This page describes the recommended instructions for installing the latest stable version of xrpld on Red Hat Enterprise Linux, using a binary that has been compiled and published by Ripple as an rpm package.

Currently, Red Hat Enterprise Linux (RHEL) 9.6 is supported on x86_64 processors. You may also be able to adapt these instructions to similar Linux distributions including CentOS or Rocky Linux, but other configurations are not officially supported.

Prerequisites

Before you install xrpld, you must meet the System Requirements.

Installation Steps

  1. Install the Ripple RPM repository:

    Choose the appropriate RPM repository for the stability of releases you want:

    • stable - The latest stable release
    • unstable - Pre-release builds such as betas or release candidates
    • nightly - Nightly development builds
    cat << REPOFILE | sudo tee /etc/yum.repos.d/ripple.repo
    [ripple-stable]
    name=XRP Ledger Packages
    enabled=1
    gpgcheck=0
    repo_gpgcheck=1
    baseurl=https://repos.ripple.com/repos/rippled-rpm/stable/
    gpgkey=https://repos.ripple.com/repos/rippled-rpm/stable/repodata/repomd.xml.key
    REPOFILE
  2. Fetch the latest repo updates:

    sudo yum -y update
  3. Install the new xrpld package:

    sudo yum install xrpld
  4. Reload systemd unit files:

    sudo systemctl daemon-reload
  5. Configure the xrpld service to start on boot:

    sudo systemctl enable xrpld.service
  6. Start the xrpld service:

    sudo systemctl start xrpld.service

Next Steps

It can take several minutes to sync with the rest of the XRP Ledger network, during which time the server outputs various warnings. For information about log messages, see Understanding Log Messages.

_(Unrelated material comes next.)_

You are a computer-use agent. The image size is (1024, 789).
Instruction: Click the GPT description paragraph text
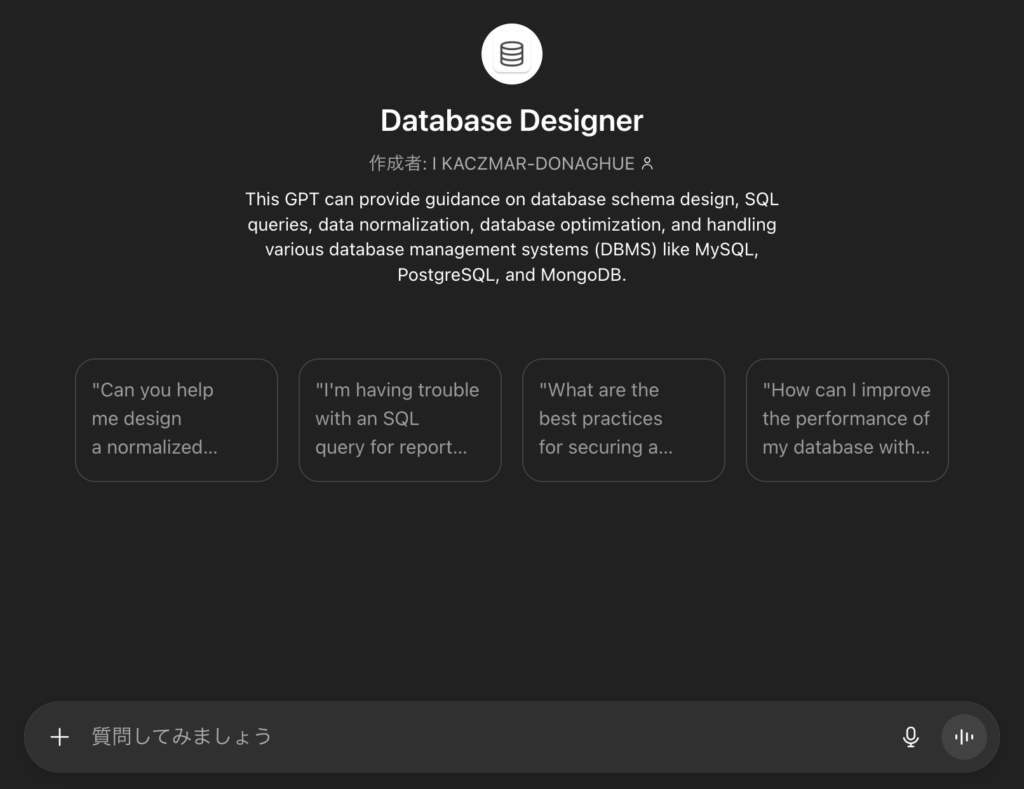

You can use the xrpld commandline interface to see if your server is synced with the network:

xrpld server_info

If the server_state in the response is full or proposing, then your server is fully synced to the network. Otherwise, you may need to wait longer. Fresh servers usually sync within 15 minutes; servers that already have ledger history stored can take longer.

After your server has synchronized with the rest of the network, you have a fully functional XRP Ledger peer-to-peer server that you can use to submit transactions or get API access to the XRP Ledger. See Client Libraries or HTTP / WebSocket APIs for different ways to communicate with the server.

If you use the XRP Ledger for your business or you want to contribute to the stability of the network, you should run one server as a validator. For information about validating servers and why you might want to run one, see Run xrpld as a Validator.

Having trouble getting your server started? See xrpld Server Won't Start.

Additional Configuration

xrpld should connect to the XRP Ledger with the default configuration. However, you can change your settings by editing the xrpld.cfg file. For recommendations about configuration settings, see Capacity Planning.

The recommended installation uses the config file /etc/xrpld/xrpld.cfg by default. Other places you can put a config file include $HOME/.config/xrpld/xrpld.cfg (where $HOME is the home directory of the user running rippled), $HOME/.local/xrpld/xrpld.cfg, or the current working directory from where you start rippled.

The config file was renamed from rippled.cfg to xrpld.cfg. During the transition, if xrpld.cfg is not present the server still reads rippled.cfg from the same locations, so existing config files keep working without being renamed. Updated in: rippled 3.2.0

See the rippled GitHub repository for a description of all configuration options.

You must restart xrpld for any configuration changes to take effect.

If you change the [debug_logfile] or [database_path] sections, you may need to grant ownership of the new configured path to the user you run xrpld as.

Updates

You must update xrpld regularly to remain synced with the rest of the XRP Ledger network. You can subscribe to the xrpld Google Group to receive notifications of new xrpld releases.

The xrpld package includes a script you can use to enable automatic updates on Linux. On other platforms, you must update manually.